Structure and governing principles
If you observe a mind map you will surely spot an amazing resemblance with the natural structure of a brain cell [I5] [F6] [ES5]. A living brain cell was first filmed during a sensational experiment at the end of the 20th century at the Max Plank Laboratory in Switzerland. In the words of Tony Buzan "the film showed this amazing little being (...) with its hundreds of baby-like hands (…) it extended and retracted, sensitively and focusedly (...) looking for connection - a moving Mind Map". This is the way brain cells operate: they form connections with neighbouring cells, by extending their main branches, called axons [I6] [ES6]. Points of contact with the other cells are called synapses [I7] ,electromagnetic impulses are released through them. Thoughts, images and ideas flash along these intricate pathways just as sensory perceptions do.
The part of the brain that controls memory and learning skills is the cerebrum [I8] [F8] [ES8] or cerebral cortex. Some experiments performed in the 1950s and 60s by Professor Roger Sperry and Professor Robert Ornstein revealed the presence of a left and a right brain, each in charge of a specific category of tasks: the right brain controls rhythm, imagination, spatial awareness, daydreaming, colour, dimensions and holistic tasks, where the synthetic "overall picture" is essential; the left brain presides over numbers, words, sequences, lists and other analytic matters. Altogether, the right brain was popularized as the intuitive, creative, artistic hemisphere, while the left one is supposed to be businesslike, intellectual, logical. Tony Buzan claims that the supremacy of one hemisphere over the other is to be put down to training rather than to any inborn characteristics. Mind maps activate, challenge, train both sides of the brain, bringing back into play the right hemisphere, traditionally left out by that linear thinking which has been privileged by mainstream educational practices.

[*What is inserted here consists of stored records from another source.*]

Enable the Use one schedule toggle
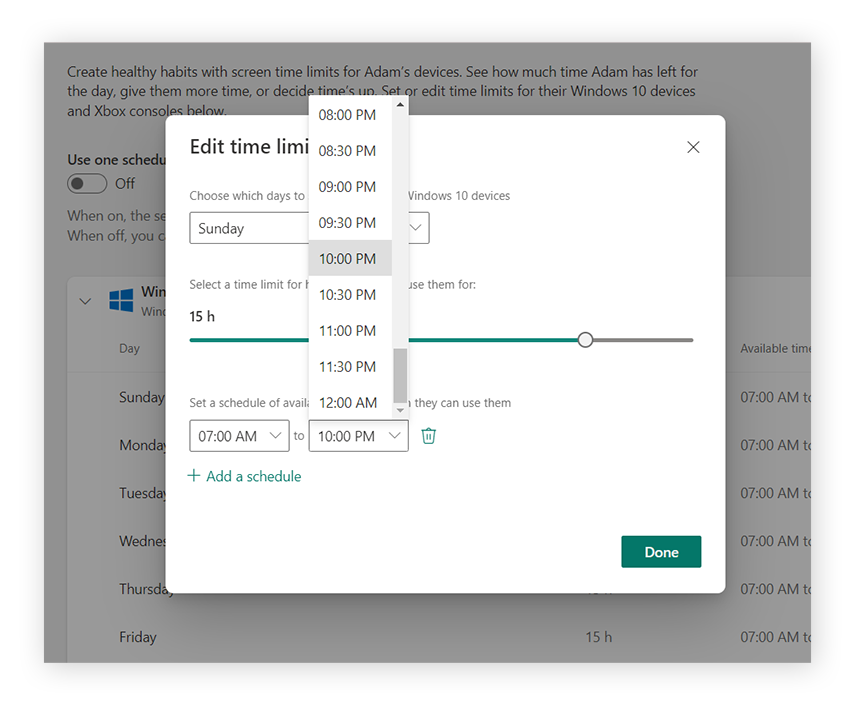Image resolution: width=855 pixels, height=706 pixels. coord(88,183)
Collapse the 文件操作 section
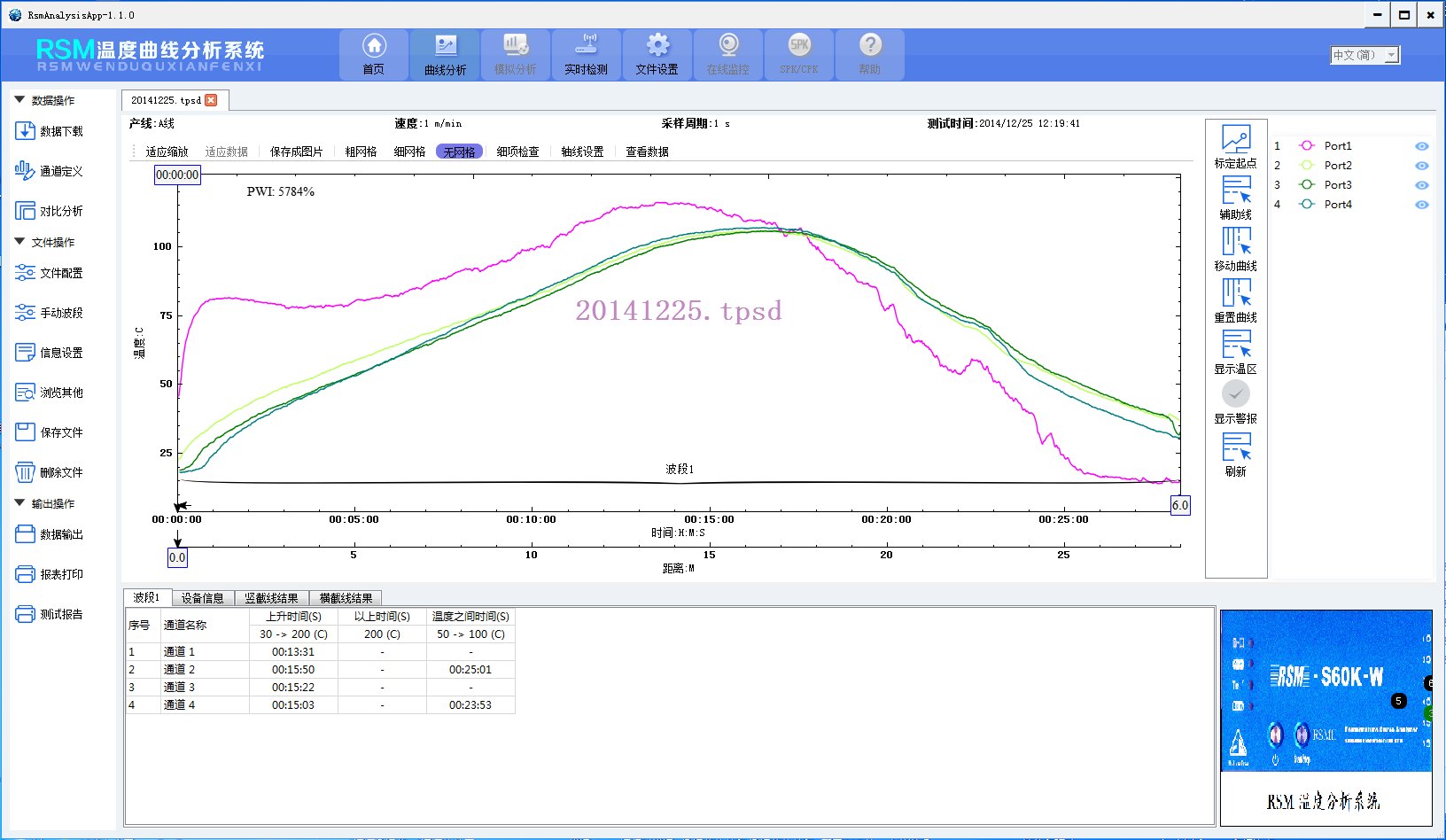Screen dimensions: 1446x840 pyautogui.click(x=19, y=242)
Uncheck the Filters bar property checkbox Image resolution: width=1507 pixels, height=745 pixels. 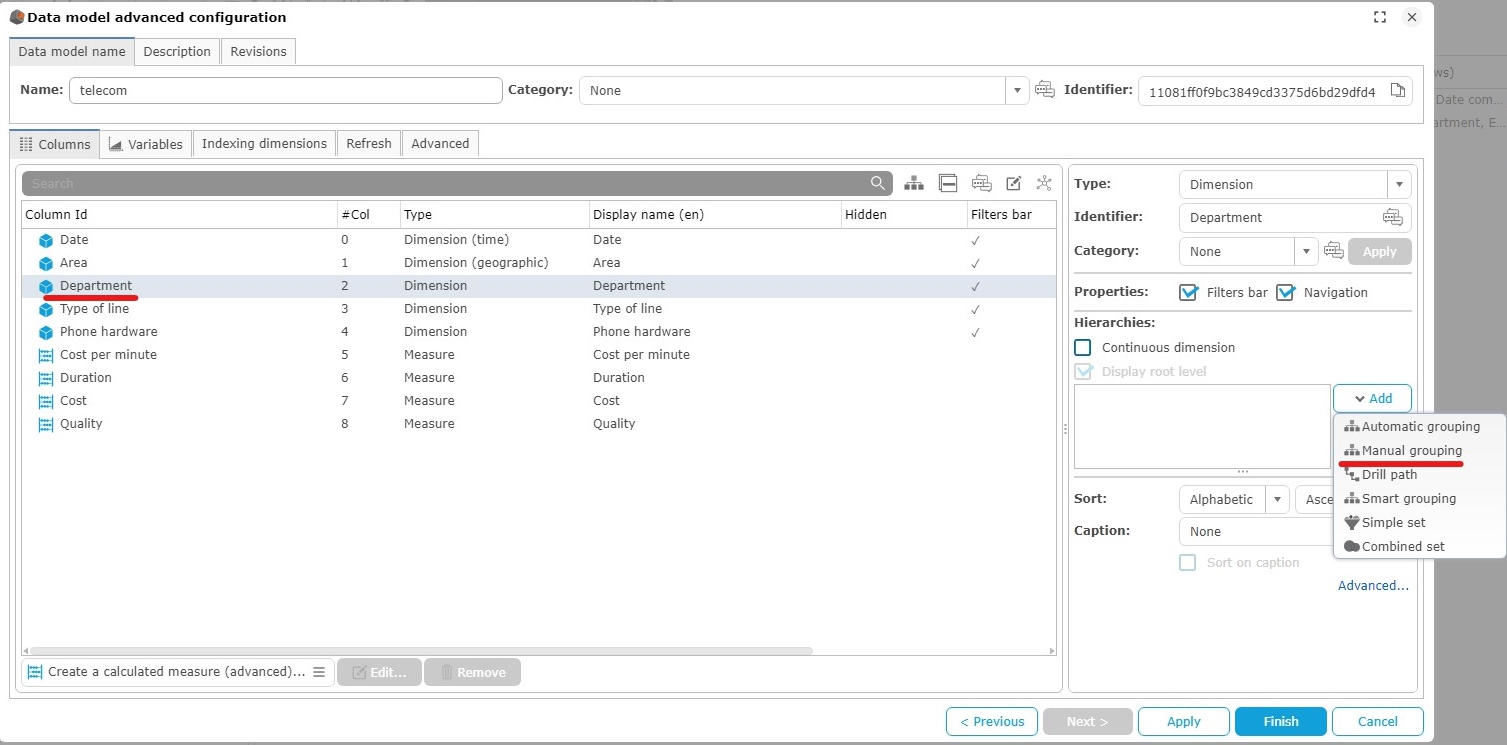1188,292
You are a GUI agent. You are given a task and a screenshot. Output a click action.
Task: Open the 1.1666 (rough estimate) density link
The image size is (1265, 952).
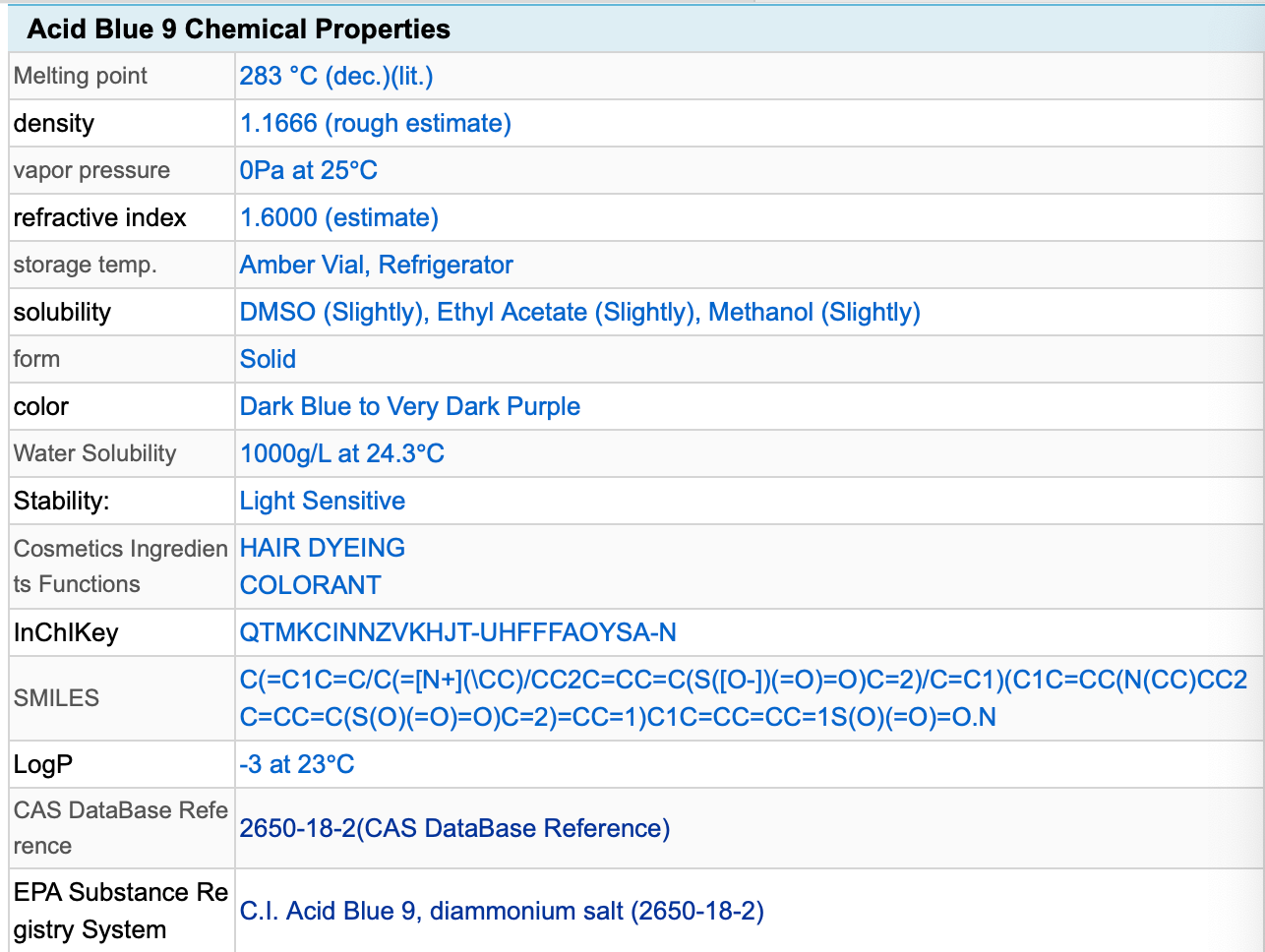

But how does our brain actually process new information? It used to be commonly thought to enrich its data store through a simple additive principle, but in the second half of the 20th century this belief was shown to be wrong: our brain works by synergy which means that any new item multiplies its potential through entering the net of previously stored data, as well as triggering new connections. That's infinitely more than just a linear sum of items. The second key principle is repetition. Every time we do something again (actions, thoughts, feelings, associations) we simply increase the probability of that happening over and over in the future, because we reinforce a pattern, "strengthen our Mind Maps of thought", in Buzan's words. The more we repeat one thing, the easier it becomes for us to do, and we get better and better at it.